I need to combine two long, already-sorted lists into one sorted list. My effort below takes advantage of the fact that the lists are already sorted; but it's far slower than just using Join and Sort, which ignore the fact that the lists were sorted.

a = Sort[RandomInteger[10^8, 10^6]];
b = Sort[RandomInteger[10^8, 10^7]];
Timing[c1 = Sort[Flatten[{a, b}]];]
Timing[c2 = Sort[Join[a, b]];]

Timing[
aIndex = 1;
bIndex = 1;
c3 = ConstantArray[0, Length[a] + Length[b]];
cIndex = 1;
While[aIndex <= Length[a] && bIndex <= Length[b],c3[[cIndex++]] = If[a[[aIndex]] <= b[[bIndex]], a[[aIndex++]], b[[bIndex++]]]];

c3[[cIndex ;; Length[c3]]] = If[aIndex > Length[a], b[[bIndex ;; Length[b]]], a[[aIndex ;; Length[a]]]];]

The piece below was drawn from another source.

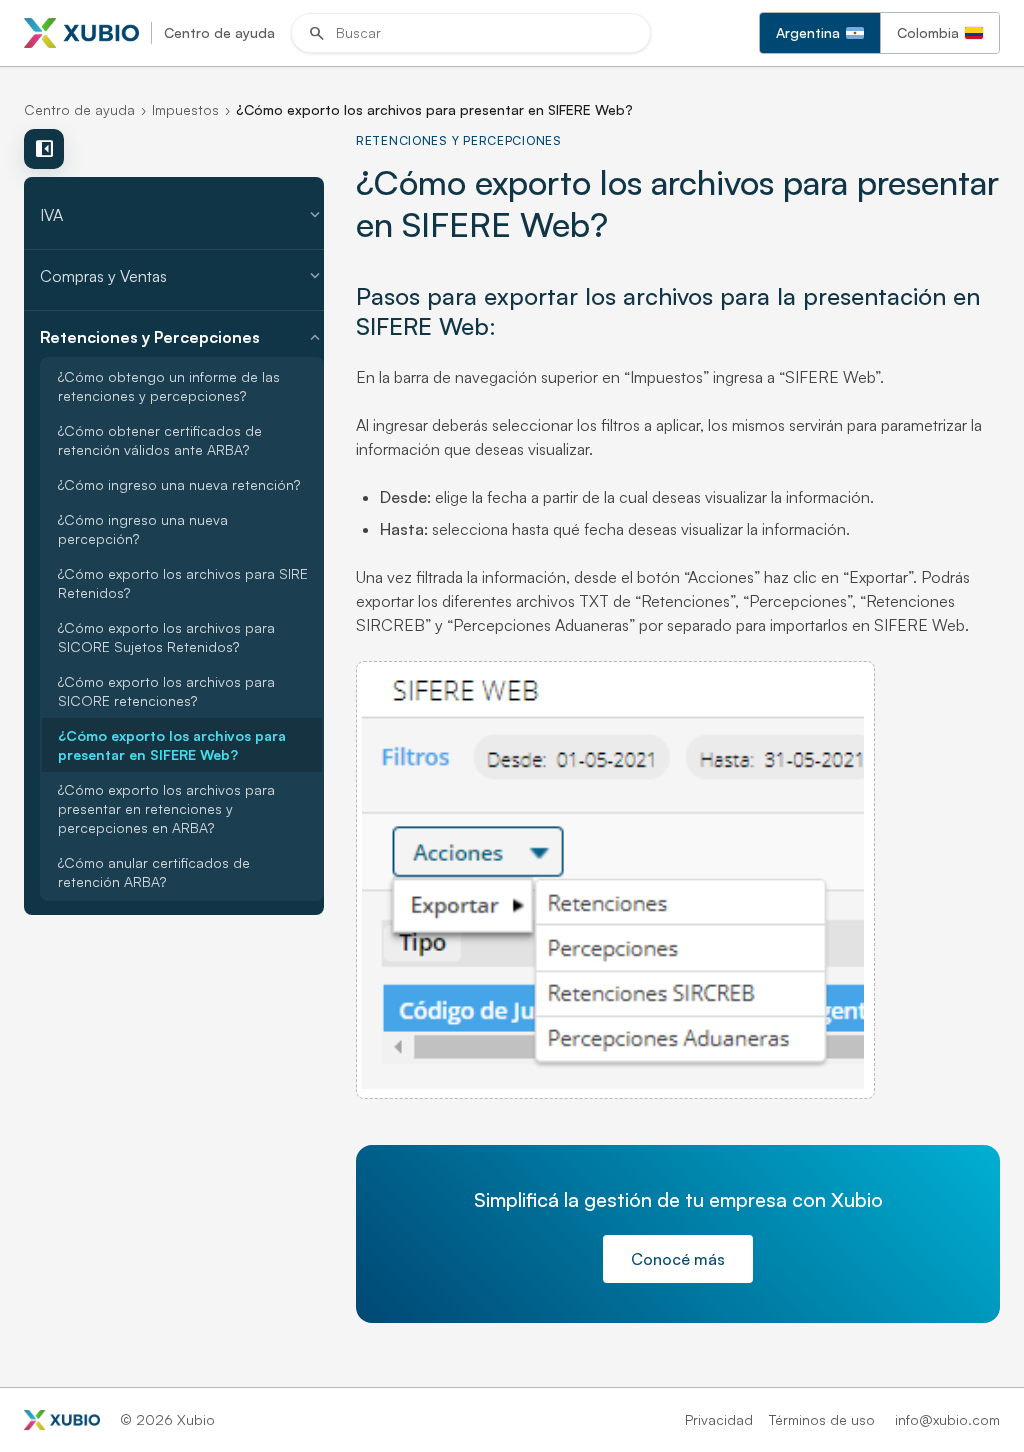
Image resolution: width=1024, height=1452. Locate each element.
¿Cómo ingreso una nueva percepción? (143, 529)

(* {1.14063, Null} {0.24063, Null} {70.4063, Null} *)

Can we do better?

• Intuitively (although I might be wrong, of course) I think that you won't achieve any substantial improvement compared to Sort@Join. The reason is that Sort is a very basic function, that I believe takes into account the hundreds known sorting algorithms, which are implemented in the most efficient way. (if it turns out I'm indeed wrong, let me know so that I can delete this comment.) Mar 13 '17 at 18:06
• Improvements are likely possible with a compiled function. The algorithm is largely correct. Mar 13 '17 at 18:33
• cf = Compile[{{x, _Real, 1}, {y, _Real, 1}}, Sort@Join[x, y]]; c4 = cf[a, b]; // AbsoluteTiming is by 15-17% slower than just Sort@Join[a,b]. Compiling c3-approach looks inefficient to me. Mar 13 '17 at 19:02
• Closely related to mathematica.stackexchange.com/questions/6931/…
– Alan
Mar 13 '17 at 20:35
• Sort is much faster on Join[a, b] than on random data of the same length, so to some extent it is taking advantage of the fact that the lists are sorted. e.g. x = Join[a, b]; y = Reverse[x]; z = RandomSample[x]; Timing[Sort[#];] & /@ {x, y, z} Mar 13 '17 at 22:13

I rewrote your procedural loop for a compiled function:

mergeSort = Compile[{{a, _Integer, 1}, {b, _Integer, 1}},
Block[{aIndex = 1, la = Length[a], lb = Length[b],
lc = Length[a] + Length[b],
bIndex = 1, cIndex = 1,
c3 = Table[0, {Length[a] + Length[b]}]},
For[cIndex = 1, aIndex <= la && bIndex <= lb, cIndex++,
c3[[cIndex]] =
If[a[[aIndex]] <= b[[bIndex]], a[[aIndex++]], b[[bIndex++]]]];
c3[[cIndex ;; lc]] =
If[aIndex > la, b[[bIndex ;; lb]], a[[aIndex ;; la]]];
c3]
, CompilationTarget -> "C", Parallelization -> True,
"RuntimeOptions" -> "Speed"]


I also went with corey's suggestion:

mergeSort2 = Compile[{{a, _Integer, 1}, {b, _Integer, 1}},
Sort[Join[a, b]]
, CompilationTarget -> "C", Parallelization -> True,
"RuntimeOptions" -> "Speed"]


The timings are very close.

RepeatedTiming[mergeSort[a, b];]
RepeatedTiming[Sort[Join[a, b]];]
RepeatedTiming[mergeSort2[a, b];]

{0.299, Null}
{0.33, Null}
{0.330, Null}


The list order doesn't make a difference:

RepeatedTiming[mergeSort[b, a];]
RepeatedTiming[Sort[Join[b, a]];]
RepeatedTiming[mergeSort2[b, a];]

{0.302, Null}
{0.271, Null}
{0.308, Null}


As you have seen in your tests, Sort@Flatten[{a,b}] is significantly slower. Turns out, this is unsurprising:

mergeSort3 = Compile[{{a, _Integer, 1}, {b, _Integer, 1}},
Sort[Flatten[{a, b}]]
, CompilationTarget -> "C", Parallelization -> True,
"RuntimeOptions" -> "Speed"]


Calling mergeSort3[a,b] returns errors about non-tensor objects being generated: indeed, {a, b} is a list of two lists of different lengths.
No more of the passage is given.